* TAREA DADA 1 *
Entrega como CSV de dos columnas, "consulta" y "respuesta", solo estos registros: empieza en la línea que tiene "Flickr (305, 803)" y termina después de la que tiene "Contested (749, 60)". Pon una fila por registro, con su texto y su respuesta, cada uno en un solo campo entre comillas y con los saltos de línea cambiados por espacios.

★ ★ ★ ★ ★ ★ ★

Un botillo a las estrellas
A Sara y a Pablo les debo gratitud por el viaje que comienzan ahora.
Salí de mi casa de madrugada, con tiempo para llegar a la carretera antes de que pasara el primer autobús a Toledo, donde cogería el tren a Madrid, El Dorado en nuestra desbocada imaginación de cabreros adolescentes. Ante mí se abrió el manto fantasmal y vivo de las luciérnagas, millares de puntos de luz que se confundían con las estrellas en la tiniebla de la noche sin luna, un camino sobre el que flotaba más que caminaba. Aquel fue mi personal viaje por el espacio, escaso si quieren, casi una migaja de la imaginación, pero creo que alcancé a sentir el vértigo de los astronautas al dejar atrás la Tierra.
¿Acaso no estaba yo haciendo lo mismo?
Décadas después, comprendí a mi ciego de cabecera que, interpelado sobre los viajes espaciales, respondió: “Todos lo son”. Tengo la impresión de que quienes aguantamos los días laborables estamos de acuerdo en que merecen la pena los esfuerzos de la carrera espacial. No son pocas las pegas que se le pueden achacar, desde el desaforado coste a lo poco prácticos que se nos hacen sus logros, pero me da que no nos cuesta echarlas fuera de la cabeza, quizás por las ganas que tenemos de cambiar de aires (aunque sea a atmósfera cero), porque hemos visto demasiadas películas o porque preferimos que los cohetes que salgan no sean de los que regresan y explotan.
O puede que veamos en los esfuerzos de técnicos y científicos, entregados a la pura ansia de conocer, lo mejor de lo que somos capaces como especie. Y que nos sepamos incluidos en la aventura de quienes salen a pasear por el vacío con más arrojo y decisión de los que empleamos para bajar la basura. Que, dijera Armstrong lo que dijera, hay pasos que no son tan pequeños.

★ ★ ★ ★ ★ ★ ★

* TAREA DADA 2 *
En el texto, ¿con qué se confundían los puntos de luz de las luciérnagas?

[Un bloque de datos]
★ ★ ★ ★ ★ ★ ★

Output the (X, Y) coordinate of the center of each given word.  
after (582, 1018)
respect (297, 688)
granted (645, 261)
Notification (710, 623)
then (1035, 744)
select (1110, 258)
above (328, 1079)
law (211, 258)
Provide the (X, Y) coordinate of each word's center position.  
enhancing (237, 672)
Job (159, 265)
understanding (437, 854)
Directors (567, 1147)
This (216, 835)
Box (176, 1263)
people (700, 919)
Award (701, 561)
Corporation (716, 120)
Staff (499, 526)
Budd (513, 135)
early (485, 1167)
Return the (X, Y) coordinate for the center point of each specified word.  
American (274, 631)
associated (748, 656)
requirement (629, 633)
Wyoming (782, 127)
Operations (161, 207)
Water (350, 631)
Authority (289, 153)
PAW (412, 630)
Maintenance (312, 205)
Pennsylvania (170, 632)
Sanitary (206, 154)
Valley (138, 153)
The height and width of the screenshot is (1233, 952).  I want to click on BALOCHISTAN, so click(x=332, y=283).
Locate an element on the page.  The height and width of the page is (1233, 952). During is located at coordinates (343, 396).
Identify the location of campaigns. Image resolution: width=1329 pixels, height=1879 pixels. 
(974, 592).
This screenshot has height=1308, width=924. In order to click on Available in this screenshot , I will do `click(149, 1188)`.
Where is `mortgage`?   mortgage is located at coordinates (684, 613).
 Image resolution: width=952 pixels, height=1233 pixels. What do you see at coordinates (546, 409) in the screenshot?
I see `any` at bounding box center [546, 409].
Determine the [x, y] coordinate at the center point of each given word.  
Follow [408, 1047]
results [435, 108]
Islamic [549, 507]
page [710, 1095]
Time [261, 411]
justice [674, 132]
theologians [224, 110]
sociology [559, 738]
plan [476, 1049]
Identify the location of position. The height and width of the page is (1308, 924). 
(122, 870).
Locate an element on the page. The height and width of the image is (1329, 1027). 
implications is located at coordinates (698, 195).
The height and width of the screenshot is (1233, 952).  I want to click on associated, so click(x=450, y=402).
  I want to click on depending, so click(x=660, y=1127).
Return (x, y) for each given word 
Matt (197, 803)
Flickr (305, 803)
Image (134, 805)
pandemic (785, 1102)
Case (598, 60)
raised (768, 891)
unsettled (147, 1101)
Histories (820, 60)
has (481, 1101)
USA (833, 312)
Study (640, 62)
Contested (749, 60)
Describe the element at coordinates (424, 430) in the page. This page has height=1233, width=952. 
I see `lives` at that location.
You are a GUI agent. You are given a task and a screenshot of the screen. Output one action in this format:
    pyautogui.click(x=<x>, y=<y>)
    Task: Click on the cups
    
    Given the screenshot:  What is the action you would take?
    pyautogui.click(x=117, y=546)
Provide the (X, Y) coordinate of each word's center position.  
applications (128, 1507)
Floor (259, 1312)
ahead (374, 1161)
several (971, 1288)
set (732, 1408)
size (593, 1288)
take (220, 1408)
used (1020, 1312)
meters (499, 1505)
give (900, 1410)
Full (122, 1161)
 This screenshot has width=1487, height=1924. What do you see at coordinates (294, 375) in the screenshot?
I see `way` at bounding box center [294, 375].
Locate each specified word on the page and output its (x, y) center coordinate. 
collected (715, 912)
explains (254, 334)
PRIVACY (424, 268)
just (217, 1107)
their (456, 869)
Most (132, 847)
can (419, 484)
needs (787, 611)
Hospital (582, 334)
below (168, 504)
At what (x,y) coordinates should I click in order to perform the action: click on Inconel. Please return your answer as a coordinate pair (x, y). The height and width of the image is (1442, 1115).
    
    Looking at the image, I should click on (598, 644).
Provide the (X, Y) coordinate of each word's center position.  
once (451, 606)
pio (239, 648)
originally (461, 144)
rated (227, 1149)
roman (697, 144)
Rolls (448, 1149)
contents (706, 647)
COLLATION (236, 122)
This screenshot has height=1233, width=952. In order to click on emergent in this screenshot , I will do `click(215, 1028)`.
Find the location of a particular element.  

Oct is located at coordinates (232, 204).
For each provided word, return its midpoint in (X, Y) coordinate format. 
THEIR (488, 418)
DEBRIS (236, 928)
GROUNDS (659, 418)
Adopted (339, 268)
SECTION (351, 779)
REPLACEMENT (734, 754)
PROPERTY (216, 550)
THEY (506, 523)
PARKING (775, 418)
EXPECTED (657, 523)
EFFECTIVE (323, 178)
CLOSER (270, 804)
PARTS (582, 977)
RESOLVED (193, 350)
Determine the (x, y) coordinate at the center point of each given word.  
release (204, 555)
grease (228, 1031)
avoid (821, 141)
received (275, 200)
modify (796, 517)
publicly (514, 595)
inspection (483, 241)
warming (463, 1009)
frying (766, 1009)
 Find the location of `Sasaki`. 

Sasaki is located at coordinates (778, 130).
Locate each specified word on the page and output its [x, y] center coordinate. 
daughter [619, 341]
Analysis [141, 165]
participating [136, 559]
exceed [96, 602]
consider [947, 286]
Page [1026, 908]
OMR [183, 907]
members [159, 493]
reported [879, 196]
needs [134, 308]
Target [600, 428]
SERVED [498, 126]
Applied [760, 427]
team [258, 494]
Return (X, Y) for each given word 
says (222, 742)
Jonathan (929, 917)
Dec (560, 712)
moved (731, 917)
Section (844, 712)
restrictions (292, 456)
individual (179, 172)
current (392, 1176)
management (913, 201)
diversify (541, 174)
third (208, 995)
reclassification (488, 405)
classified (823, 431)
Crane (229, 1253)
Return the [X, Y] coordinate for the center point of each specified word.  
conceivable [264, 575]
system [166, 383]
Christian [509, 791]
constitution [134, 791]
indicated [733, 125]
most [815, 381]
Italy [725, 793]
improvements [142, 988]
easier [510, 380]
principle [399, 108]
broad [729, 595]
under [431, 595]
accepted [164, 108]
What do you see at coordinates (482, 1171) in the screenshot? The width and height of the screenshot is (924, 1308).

★ ★ ★ ★ ★ ★ ★

* RESPUESTA ESCRITA 1 *
consulta,respuesta
"Flickr","(305, 803)"
"Image","(134, 805)"
"pandemic","(785, 1102)"
"Case","(598, 60)"
"raised","(768, 891)"
"unsettled","(147, 1101)"
"Histories","(820, 60)"
"has","(481, 1101)"
"USA","(833, 312)"
"Study","(640, 62)"
"Contested","(749, 60)"

* RESPUESTA ESCRITA 2 *
Con las estrellas, en la tiniebla de la noche sin luna.